Scientists are known for being pretty cautious people. But sometimes, even the most careful of us need to burn some things to the ground. Immunologists have proposed a plan to burn large swaths of parkland in an attempt to wipe out disease, as The New York Times reports. They described the problem in the journal Microbiology and Molecular Biology Reviews.

Chronic wasting disease (CWD) is a gruesome infection that’s been destroying deer and elk herds across North America. Like bovine spongiform encephalopathy (BSE, better known as mad cow disease) and Creutzfeldt-Jakob disease, CWD is caused by damaged, contagious little proteins called prions. Although it's been half a century since CWD was first discovered, scientists are still scratching their heads about how it works, how it spreads, and if, like BSE, it could someday infect humans.

Paper co-author Mark Zabel, of the Prion Research Center at Colorado State University, says animals with CWD fade away slowly at first, losing weight and starting to act kind of spacey. But "they’re not hard to pick out at the end stage," he told The New York Times. "They have a vacant stare, they have a stumbling gait, their heads are drooping, their ears are down, you can see thick saliva dripping from their mouths. It’s like a true zombie disease."

CWD has already been spotted in 24 U.S. states. Some herds are already 50 percent infected, and that number is only growing.

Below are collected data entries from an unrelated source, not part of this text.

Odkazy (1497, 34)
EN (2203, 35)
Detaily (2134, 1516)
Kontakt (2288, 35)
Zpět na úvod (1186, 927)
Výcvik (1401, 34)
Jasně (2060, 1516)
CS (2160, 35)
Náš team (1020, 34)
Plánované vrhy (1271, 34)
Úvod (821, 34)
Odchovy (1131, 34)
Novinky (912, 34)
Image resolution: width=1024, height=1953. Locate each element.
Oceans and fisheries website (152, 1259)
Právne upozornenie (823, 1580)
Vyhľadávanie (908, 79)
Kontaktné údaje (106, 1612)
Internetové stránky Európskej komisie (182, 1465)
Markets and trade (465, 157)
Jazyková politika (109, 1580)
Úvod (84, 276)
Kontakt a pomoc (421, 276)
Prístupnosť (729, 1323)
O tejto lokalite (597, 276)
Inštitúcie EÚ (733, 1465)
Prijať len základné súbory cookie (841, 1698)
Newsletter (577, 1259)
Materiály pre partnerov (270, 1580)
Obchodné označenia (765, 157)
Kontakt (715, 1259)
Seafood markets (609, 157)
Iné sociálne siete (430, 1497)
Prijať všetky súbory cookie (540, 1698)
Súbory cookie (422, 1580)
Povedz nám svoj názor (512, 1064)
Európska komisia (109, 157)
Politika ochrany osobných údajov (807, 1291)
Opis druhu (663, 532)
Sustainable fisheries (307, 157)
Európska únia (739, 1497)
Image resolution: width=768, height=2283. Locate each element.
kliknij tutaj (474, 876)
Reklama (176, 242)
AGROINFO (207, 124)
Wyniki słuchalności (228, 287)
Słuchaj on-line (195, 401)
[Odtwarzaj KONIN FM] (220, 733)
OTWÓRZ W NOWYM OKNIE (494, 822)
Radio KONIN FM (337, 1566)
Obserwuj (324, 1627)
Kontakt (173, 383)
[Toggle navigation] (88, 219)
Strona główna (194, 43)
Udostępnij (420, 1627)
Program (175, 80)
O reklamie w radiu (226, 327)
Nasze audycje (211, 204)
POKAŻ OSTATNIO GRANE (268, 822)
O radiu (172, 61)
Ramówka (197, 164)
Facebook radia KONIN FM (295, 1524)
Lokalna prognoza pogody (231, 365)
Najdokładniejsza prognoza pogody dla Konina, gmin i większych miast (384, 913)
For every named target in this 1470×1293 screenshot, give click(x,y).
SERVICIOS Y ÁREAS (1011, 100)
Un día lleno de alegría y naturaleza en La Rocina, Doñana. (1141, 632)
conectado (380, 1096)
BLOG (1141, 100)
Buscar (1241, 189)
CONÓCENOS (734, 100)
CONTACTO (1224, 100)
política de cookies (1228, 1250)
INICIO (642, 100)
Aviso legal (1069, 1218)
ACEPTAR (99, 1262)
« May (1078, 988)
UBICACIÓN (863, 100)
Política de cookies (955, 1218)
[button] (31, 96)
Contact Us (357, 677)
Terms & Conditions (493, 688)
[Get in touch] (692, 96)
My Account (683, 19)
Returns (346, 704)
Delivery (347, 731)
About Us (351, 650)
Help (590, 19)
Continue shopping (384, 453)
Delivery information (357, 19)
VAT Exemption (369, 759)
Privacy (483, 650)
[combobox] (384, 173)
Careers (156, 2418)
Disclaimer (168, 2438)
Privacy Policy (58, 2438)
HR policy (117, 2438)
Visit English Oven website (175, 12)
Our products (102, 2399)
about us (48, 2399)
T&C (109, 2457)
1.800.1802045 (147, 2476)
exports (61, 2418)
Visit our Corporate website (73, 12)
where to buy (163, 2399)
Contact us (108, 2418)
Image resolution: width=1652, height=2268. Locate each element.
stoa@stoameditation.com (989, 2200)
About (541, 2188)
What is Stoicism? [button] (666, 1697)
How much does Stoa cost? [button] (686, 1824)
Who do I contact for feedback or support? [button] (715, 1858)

Prion illnesses often travel from one infected individual to another, but CWD’s expansion was so rapid that scientists began to suspect it had more than one way of finding new animals to attack.

Sure enough, it did. As it turns out, the CWD prion doesn’t go down with its host-animal ship. Infected animals shed the prion in their urine, feces, and drool. Long after the sick deer has died, others can still contract CWD from the leaves they eat and the grass in which they stand.

As if that’s not bad enough, CWD has another trick up its sleeve: spontaneous generation. That is, it doesn’t take much damage to twist a healthy prion into a zombifying pathogen. The illness just pops up.

There are some treatments, including immersing infected tissue in an ozone bath. But that won't help when the problem is literally smeared across the landscape. "You cannot treat half of the continental United States with ozone," Zabel said.

And so, to combat this many-pronged assault on our wildlife, Zabel and his colleagues are getting aggressive. They recommend a controlled burn of infected areas of national parks in Colorado and Arkansas—a pilot study to determine if fire will be enough.

"If you eliminate the plants that have prions on the surface, that would be a huge step forward," he said. "I really don’t think it’s that crazy."